2. February 10, 2012:  A “Temporary Enforcement Safe Harbor”—exempting religious non-profits for at least 18 months—is announced because the concerns of scores of such non-profits cannot all be resolved prior to implementation.

3. March 21, 2012:  Acknowledging that its original exemption was too narrow, HHS now proposes an “accommodation” for religious non-profits.

4. August 15, 2012:  Even the “Safe Harbor” is too narrow and the Administration admits that, in responding to a lawsuit by Wheaton College.

It decides to broaden the Safe Harbor to include organizations like Wheaton College.

5. February 1, 2013:  Admitting now that the exemption for houses of worship is too narrow, the Administration decides it might extend it to groups that serve and hire people of all faiths.

6. June 28, 2013:  Temporary Enforcement Harbor, Part 2: The Administration admits that the mandate burdens religious organizations, and so it extends the Safe Harbor for another six months (now totaling two years).

7. July 2, 2013:  The narrow exception is made a little broader.

The “houses of worship” exception will now to be extended to some groups that serve and hire people of all faiths.

HHS also creates an “accommodation” for other religious organizations.

8. July 22, 2014:  Prompted by its losses in the Supreme Court, HHS announces that the current accommodation will be changed, and new proposed regs will be issued to “augment” it.

Where do things now stand with respect to for-profit, closely held corporations that don’t want to be forced to cover the full range of contraceptive and abortifacient drugs and devices in their employee health plans?

One positive outcome is that the Administration finally concedes that families do not lose their religious freedom when they open a family-owned business.

One negative outcome is that the Administration couldn’t care less.

The new proposed interim rule allows some religiously-motivated, for-profit corporations to be granted the same accommodation previously offered only to religious non-profits.

The procedure for submitting one’s objection to the mandate will change, too.

Rather than submitting a self-certification form to its insurance carrier (or 3rd party administrator) listing its religious objections to providing contraceptives/abortifacients, both non-profit and for profit companies will be required to send a letter to (what’s likely to be a circular file at) HHS which states their objections to the mandate.

Such letters will have no functional purpose except to let the owners go on record as objecting.

The upshot will be that employees and their dependents will still be guaranteed coverage for contraception/abortifacients “for free.” But now, the cost will be borne by taxpayers rather than borne in part by the employer.

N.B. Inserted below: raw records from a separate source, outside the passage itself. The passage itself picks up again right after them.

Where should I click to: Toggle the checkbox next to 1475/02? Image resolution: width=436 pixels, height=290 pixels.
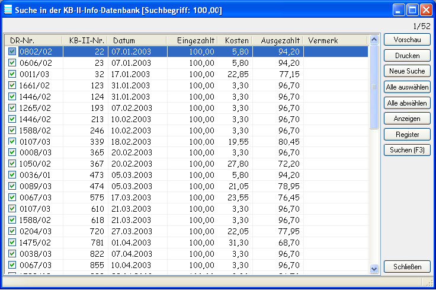(x=12, y=242)
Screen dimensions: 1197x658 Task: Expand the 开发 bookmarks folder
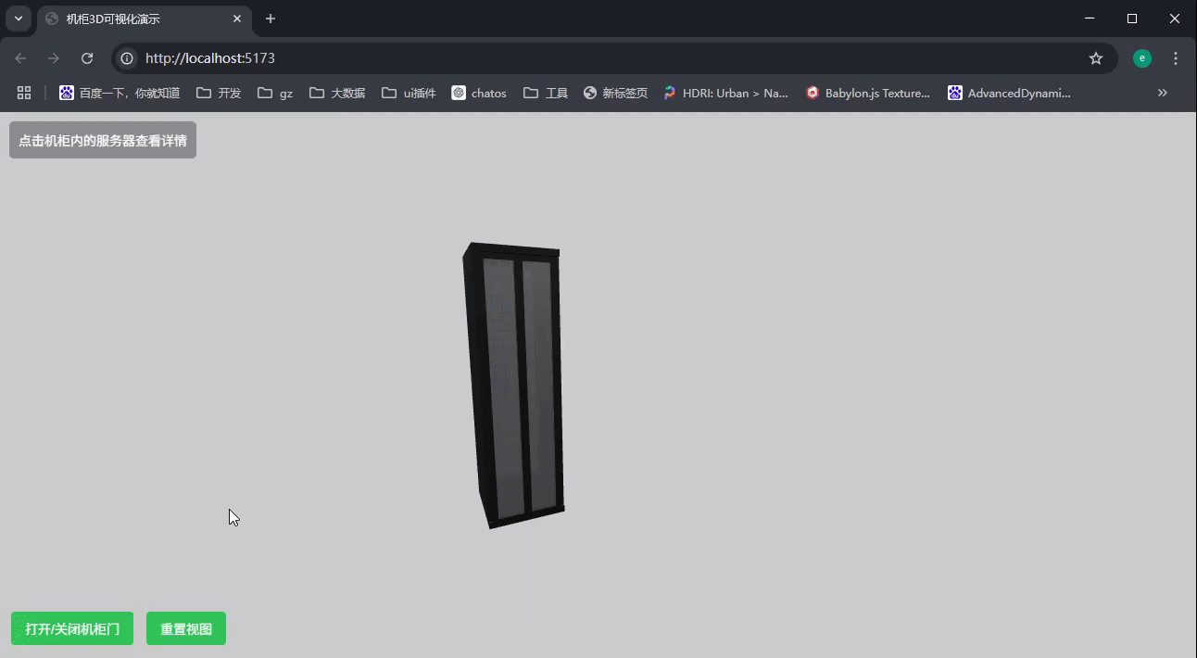218,93
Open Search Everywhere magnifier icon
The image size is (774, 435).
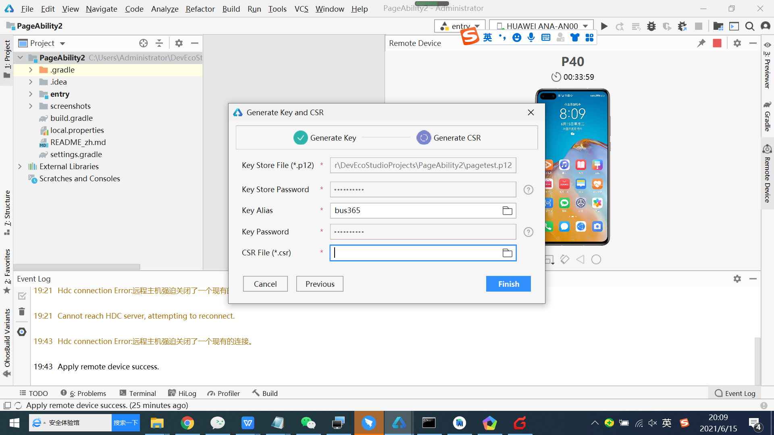[749, 26]
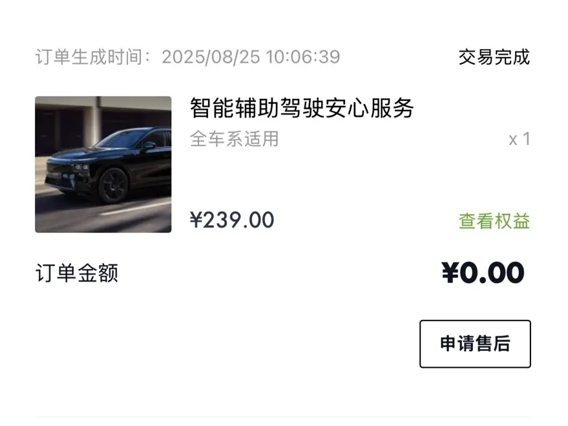Screen dimensions: 568x426
Task: Tap the 全车系适用 subtitle text
Action: 234,139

Lastly, the proposed interim rule invites comments on how narrowly the Administration can apply  the Hobby Lobby ruling.

They assume that the decision does not apply to publicly-traded corporations, but hope to limit its application to the least possible number of family owners in closely held corporations.

Many commentators have referred to the Administration’s various convoluted and grudging concessions as being a shell game.

And that’s true insofar as the Administration is concerned.

But there’s nothing amusing about the game the Administration has been playing to see how far they can go in eviscerating the constitutionally guaranteed religious liberty of Americans organized as non-profit and closely held for-profit companies.

Susan E. Wills is Spirituality Editor of Aleteia’s English edition.